Un’altra operazione preliminare all’accensione era la raccolta di una grossa quantità di legna da ardere, della quale si utilizzava quella più diffusa e presente nei dintorni del sito: cisto, lentisco e corbezzolo.
OPERAZIONI DI CARICAMENTO E COTTURA DEL CALCARE
Terminate le operazioni preliminari gli operai provvedevano a caricare il forno divisi in due squadre. Una si occupava del trasporto e della sistemazione manuale della roccia, mentre l’altra squadra si occupava della legna per alimentare costantemente il fuoco. Nella parte centrale, vicino alla fiamma, erano posti i blocchi più grandi, mentre man mano che ci si allontanava si sceglievano via via i pezzi più piccoli.
Conclusa la fase di riempimento si procedeva all’accensione del fuoco nel fornello appositamente predisposto.

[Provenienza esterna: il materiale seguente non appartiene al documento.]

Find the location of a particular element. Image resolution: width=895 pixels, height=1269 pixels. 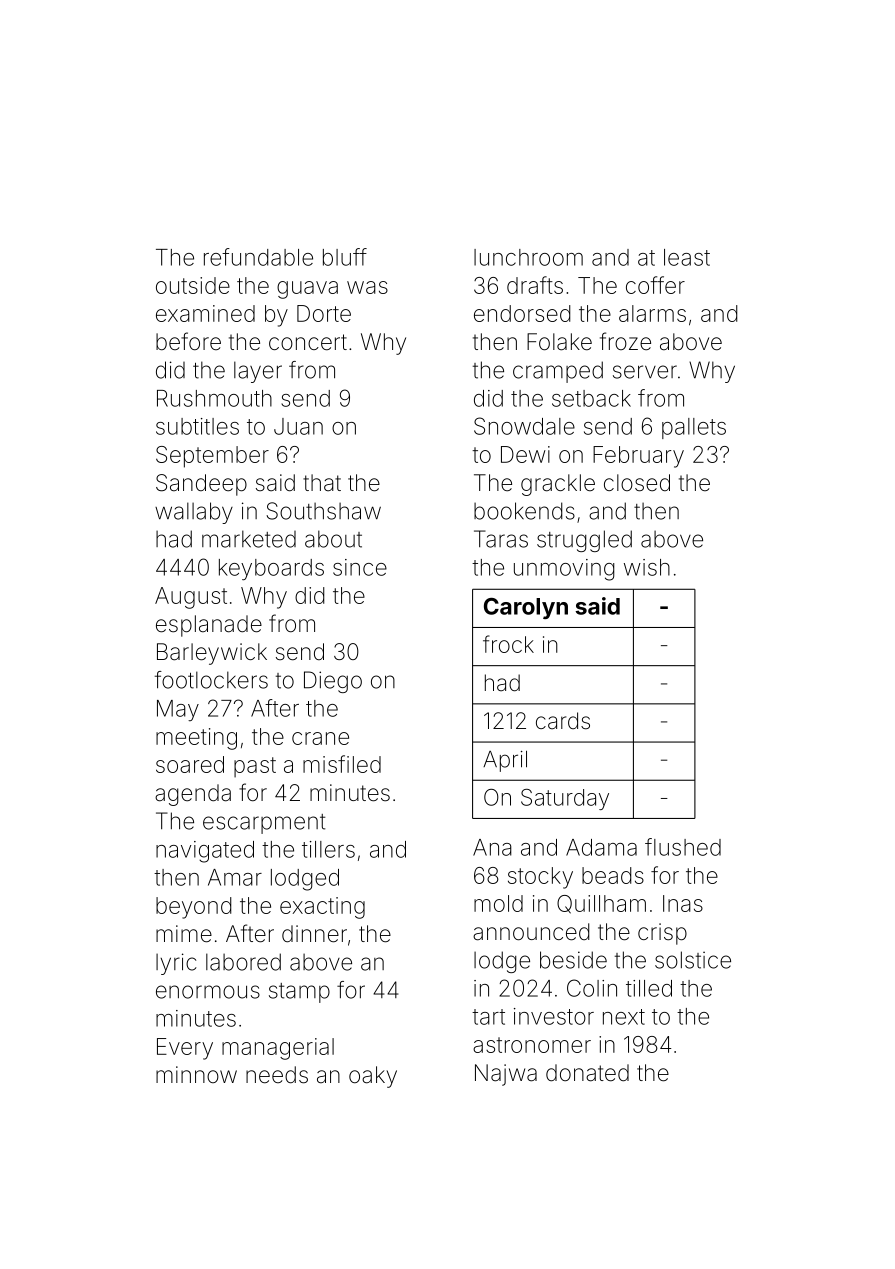

wish is located at coordinates (647, 567).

A ridosso del forno era allestito un piccolo ambiente utilizzato dagli operai come riparo sia nei mesi estivi che invernali.

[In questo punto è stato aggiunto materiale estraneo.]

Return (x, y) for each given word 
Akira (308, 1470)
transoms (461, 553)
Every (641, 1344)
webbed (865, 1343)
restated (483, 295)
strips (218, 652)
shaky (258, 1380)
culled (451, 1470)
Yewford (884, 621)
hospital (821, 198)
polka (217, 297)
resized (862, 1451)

Il lavoro e la fatica sostenuta dagli operai erano immani; infatti, per portare a compimento il processo di cottura di un solo forno, era indispensabile la manodopera di almeno 8-10 persone, con turni di due alla volta per un intero mese, sia di giorno sia di notte. Questo non accadeva sempre: in molti casi il lavoro era svolto da squadre ridotte che si alternavano nel duro lavoro.
La cottura della calce poteva durare dai 15 ai 40 giorni, a seconda delle condizioni climatiche. Per alimentare il forno per una durata di 30 giorni servivano in media dalle 30.000 alle 40.000 fascine di legna. Con il bel tempo per completare la cottura di 1000-1100 quintali di calcare si impiegavano 28 giorni, mentre in sfavorevoli condizioni metereologiche essa veniva prolungata fino a 35-40 gg..

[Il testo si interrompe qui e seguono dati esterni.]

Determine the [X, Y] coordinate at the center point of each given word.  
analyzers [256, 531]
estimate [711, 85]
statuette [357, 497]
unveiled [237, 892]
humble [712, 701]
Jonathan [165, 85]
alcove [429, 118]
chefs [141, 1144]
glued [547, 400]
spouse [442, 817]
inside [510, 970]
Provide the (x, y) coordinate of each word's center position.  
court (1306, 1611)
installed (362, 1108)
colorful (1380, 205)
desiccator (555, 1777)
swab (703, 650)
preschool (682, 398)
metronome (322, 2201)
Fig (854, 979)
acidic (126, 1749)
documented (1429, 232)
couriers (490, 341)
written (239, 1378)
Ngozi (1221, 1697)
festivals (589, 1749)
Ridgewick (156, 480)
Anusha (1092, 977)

Quando la roccia assumeva una colorazione dorata, significava che la cottura era terminata. La resa finale corrispondeva a circa l’80% di tutto il carico, infatti la parte interna dei blocchi, il “cuore”, non raggiungeva la temperatura di cottura.
Una volta terminata la cottura, la calce veniva estratta con le vanghe dal forno. La vendita del prodotto finito avveniva nei pressi del sito, dove i privati si recavano per acquistarla, o nei paesi limitrofi trasportata con i carri.
Per poterla conservare meglio, una volta che veniva idratata, questa veniva posta all’interno di buche nel terreno e ricoperta con uno strato di sabbia.
PROPOSTE PER LA VALORIZZAZIONE, TUTELA E RECUPERO DEI FORNI DI CALCE
Le antiche fornaci, piccoli gioielli d’archeologia industriale, sono uno strumento importante per capire e studiare il passato più recente della nostra attuale civiltà industriale. I forni di calce (sos urros ’e carchina nel dialetto locale) rappresentano una singolare testimonianza e come tali si rende necessaria la loro conservazione perché parte integrante della cultura e delle tradizioni della nostra terra.
Sarebbe importante valorizzarli e creare degli itinerari turistici escursionistici, con percorsi d’archeologia industriale e naturalistici. Infatti, la maggior parte sono immersi in aree di notevole pregio naturalistico molto interessanti per i tipi di fauna e flora che vi si ritrovano.